One year on, are Hong Kong-based funds ready for the changes to the Fund Manager Code of Conduct(FMCC)?
As Climate Risk escalates across the World, Hong Kong’s Securities and Futures Commission, on August 20, 2022, asked funds to enter a new stage of sustainable fund management.
The general amendments to the FMCC seek to implement the recommendations of the Task Force on Climate-related Financial Disclose, or TCFD’s.
This brings Hong Kong into line with many other financial centres around the world, but is Hong Kong ready for this?

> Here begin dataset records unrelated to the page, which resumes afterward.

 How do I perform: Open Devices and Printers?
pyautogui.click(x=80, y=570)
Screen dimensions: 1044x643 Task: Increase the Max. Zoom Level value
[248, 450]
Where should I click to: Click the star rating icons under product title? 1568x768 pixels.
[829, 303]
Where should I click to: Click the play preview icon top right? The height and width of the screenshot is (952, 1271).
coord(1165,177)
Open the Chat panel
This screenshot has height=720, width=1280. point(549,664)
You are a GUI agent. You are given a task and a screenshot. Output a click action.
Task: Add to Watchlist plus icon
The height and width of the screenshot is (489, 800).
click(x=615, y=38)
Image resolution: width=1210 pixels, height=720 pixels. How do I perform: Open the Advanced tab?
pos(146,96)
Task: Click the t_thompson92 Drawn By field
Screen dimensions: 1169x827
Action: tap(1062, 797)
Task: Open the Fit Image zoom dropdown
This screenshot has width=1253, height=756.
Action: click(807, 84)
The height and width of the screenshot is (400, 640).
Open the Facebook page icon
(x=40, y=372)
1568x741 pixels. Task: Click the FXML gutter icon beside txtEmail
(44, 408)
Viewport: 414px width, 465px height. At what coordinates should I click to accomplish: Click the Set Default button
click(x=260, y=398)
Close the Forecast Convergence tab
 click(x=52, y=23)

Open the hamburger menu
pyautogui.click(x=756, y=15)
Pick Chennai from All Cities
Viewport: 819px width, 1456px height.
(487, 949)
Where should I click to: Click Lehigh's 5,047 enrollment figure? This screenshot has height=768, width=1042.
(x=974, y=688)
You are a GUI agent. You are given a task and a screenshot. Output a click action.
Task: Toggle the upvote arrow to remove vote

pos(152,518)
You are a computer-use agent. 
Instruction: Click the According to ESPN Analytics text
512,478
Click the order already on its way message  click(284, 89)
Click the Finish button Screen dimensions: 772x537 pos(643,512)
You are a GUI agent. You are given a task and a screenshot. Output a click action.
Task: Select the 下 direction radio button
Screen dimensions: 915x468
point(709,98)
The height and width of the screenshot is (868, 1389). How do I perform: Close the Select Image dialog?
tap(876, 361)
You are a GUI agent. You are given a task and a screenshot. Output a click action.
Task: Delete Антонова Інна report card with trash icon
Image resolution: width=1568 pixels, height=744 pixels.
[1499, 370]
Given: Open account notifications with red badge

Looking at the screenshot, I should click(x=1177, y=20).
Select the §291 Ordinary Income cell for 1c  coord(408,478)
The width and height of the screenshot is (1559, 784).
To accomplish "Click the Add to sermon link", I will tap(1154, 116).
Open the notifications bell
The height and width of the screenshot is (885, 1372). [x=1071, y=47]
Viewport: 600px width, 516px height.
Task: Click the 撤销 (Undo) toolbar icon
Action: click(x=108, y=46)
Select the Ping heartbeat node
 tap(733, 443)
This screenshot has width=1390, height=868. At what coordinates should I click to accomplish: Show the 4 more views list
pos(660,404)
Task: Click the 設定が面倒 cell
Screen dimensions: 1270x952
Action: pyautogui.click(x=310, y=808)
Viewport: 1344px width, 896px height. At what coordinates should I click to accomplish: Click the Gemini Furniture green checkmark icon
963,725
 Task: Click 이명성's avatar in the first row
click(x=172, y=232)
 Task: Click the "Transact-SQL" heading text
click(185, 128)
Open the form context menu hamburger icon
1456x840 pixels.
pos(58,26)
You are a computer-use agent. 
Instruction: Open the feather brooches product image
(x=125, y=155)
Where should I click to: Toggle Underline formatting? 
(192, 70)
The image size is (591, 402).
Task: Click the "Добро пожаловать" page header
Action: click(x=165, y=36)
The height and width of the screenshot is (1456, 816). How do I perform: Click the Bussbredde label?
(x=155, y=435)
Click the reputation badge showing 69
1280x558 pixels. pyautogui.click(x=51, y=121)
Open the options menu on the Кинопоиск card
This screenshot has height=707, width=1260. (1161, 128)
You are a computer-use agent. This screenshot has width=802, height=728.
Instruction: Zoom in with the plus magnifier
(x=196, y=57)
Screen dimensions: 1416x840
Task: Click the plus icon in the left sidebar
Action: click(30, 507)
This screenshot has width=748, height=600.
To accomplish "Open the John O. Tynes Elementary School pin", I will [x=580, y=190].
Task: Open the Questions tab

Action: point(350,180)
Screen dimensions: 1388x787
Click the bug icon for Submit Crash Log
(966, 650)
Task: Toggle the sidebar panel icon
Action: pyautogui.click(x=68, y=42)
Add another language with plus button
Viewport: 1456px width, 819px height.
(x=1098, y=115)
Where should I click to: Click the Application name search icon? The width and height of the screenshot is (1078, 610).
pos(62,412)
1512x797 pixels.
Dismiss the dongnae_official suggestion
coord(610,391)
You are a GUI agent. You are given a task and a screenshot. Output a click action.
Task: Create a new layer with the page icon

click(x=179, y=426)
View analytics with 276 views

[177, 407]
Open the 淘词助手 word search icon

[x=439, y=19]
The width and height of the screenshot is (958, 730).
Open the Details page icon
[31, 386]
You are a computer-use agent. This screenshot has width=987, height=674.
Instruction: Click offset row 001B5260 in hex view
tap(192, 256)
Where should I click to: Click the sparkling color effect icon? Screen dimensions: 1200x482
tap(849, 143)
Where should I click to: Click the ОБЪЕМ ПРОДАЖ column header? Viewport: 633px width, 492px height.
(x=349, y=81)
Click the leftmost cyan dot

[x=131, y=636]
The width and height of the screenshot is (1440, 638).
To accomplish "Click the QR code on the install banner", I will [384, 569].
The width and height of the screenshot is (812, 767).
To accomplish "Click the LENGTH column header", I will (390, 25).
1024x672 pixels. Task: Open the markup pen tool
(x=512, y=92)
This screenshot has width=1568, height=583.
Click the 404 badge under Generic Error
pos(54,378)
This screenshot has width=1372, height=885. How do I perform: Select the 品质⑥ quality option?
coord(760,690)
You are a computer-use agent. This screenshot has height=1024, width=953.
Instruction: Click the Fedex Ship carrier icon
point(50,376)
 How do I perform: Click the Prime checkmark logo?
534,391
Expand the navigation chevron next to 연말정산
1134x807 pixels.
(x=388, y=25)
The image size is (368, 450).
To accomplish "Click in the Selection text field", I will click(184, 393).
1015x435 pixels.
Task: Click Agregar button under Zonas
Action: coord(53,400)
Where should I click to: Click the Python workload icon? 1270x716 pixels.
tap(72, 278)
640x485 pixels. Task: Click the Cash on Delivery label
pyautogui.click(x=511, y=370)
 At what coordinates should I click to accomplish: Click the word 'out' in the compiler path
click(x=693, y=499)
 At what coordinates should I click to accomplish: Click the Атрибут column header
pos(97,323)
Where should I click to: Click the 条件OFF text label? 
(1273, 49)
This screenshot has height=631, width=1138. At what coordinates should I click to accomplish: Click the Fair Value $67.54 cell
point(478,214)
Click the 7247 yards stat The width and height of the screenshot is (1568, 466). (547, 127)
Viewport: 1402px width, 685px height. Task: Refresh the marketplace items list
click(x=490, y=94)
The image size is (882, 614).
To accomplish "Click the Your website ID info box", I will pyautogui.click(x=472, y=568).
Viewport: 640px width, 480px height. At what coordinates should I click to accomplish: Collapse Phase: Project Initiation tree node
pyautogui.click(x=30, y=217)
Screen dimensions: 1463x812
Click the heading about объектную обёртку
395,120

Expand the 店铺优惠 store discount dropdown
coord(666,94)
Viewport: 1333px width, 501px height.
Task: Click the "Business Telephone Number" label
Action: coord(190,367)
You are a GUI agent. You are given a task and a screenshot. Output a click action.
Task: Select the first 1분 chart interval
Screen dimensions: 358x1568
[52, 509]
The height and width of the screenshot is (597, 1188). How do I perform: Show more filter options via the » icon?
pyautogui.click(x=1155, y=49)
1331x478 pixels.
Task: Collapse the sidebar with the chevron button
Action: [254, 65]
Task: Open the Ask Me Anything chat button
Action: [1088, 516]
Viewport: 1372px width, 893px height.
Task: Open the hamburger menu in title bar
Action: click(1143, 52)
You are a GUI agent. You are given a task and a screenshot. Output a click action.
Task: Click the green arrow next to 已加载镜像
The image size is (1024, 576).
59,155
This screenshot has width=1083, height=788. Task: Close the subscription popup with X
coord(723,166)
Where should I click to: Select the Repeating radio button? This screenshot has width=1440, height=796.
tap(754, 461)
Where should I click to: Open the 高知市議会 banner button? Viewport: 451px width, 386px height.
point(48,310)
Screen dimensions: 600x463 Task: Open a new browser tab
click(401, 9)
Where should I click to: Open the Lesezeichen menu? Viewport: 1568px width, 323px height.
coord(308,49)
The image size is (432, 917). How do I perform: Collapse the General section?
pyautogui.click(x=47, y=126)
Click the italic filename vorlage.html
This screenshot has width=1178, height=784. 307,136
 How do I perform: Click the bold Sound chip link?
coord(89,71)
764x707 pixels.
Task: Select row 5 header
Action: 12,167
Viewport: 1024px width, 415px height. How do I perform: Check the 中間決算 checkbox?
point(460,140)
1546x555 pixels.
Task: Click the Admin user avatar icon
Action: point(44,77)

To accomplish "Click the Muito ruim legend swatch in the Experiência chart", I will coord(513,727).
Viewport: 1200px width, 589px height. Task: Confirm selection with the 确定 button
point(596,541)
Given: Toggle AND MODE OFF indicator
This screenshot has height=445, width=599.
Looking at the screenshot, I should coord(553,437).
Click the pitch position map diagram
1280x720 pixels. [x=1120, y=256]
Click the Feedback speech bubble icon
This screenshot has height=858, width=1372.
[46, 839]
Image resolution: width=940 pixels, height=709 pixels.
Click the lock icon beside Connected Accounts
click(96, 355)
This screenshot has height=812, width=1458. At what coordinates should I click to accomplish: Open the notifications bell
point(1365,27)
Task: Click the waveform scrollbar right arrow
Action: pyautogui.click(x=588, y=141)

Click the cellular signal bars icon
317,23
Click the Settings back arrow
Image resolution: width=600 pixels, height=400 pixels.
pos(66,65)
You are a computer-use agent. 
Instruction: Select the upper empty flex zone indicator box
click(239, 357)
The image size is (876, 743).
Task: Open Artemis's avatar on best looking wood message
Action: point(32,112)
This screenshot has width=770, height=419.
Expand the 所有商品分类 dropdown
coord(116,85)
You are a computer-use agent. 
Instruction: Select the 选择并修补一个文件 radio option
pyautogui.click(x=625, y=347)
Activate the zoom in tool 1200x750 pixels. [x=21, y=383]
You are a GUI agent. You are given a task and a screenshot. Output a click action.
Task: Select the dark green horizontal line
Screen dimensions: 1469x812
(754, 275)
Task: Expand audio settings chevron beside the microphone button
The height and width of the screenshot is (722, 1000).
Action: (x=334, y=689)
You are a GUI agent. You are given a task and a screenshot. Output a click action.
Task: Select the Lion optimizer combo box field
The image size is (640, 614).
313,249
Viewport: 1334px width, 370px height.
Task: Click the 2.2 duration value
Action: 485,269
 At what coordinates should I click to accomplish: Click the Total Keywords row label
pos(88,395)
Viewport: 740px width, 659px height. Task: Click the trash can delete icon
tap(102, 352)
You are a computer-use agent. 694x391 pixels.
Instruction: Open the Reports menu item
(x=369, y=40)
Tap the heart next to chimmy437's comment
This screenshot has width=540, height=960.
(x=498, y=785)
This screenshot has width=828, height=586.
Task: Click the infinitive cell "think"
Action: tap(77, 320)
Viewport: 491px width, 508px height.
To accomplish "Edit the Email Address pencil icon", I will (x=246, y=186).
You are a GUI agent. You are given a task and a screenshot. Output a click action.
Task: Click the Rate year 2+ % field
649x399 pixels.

According to the regulations, managers of “Collective Investment Schemes”, or “funds”, must adhere to a set of requirements that can be basically outlined as follows:
· Ensuring board and management-level oversight of climate-related issues;
· Identifying climate-related risks relevant to their investment strategies;
· Considering climate-related risks in risk management procedures;
· Publicly disclosing how they manage climate-related risks; and
· Apply appropriate tools and metrics to assess and quantify climate-related risk
Larger funds are subjected to even more stringent standards to reflect their ability to more actively address climate-related risks, including collecting and disclosing Scope 1 and 2 of the greenhouse gas emissions data (GHG), set by the SFC.
How will this play out in Hong Kong?
“They have no real experience in the area, and the one-year warning is quite tight. We may see many struggle with the requirements initially, but eventually, it should, and will, become an important pillar in their investment strategy”, he said.
The SFC has afforded fund managers some flexibility in the area, however. Large fund managers are allowed to utilise external data from external statistics and official sources in the short term to meet their obligations.
“But large funds will also need to develop a plan to implement scenario analysis within a reasonable timeframe, Hauman added.
However, the smaller players may be left behind as complying with the new regulations bite into costs and ultimately, profit margins.
Let’s see how this plays out.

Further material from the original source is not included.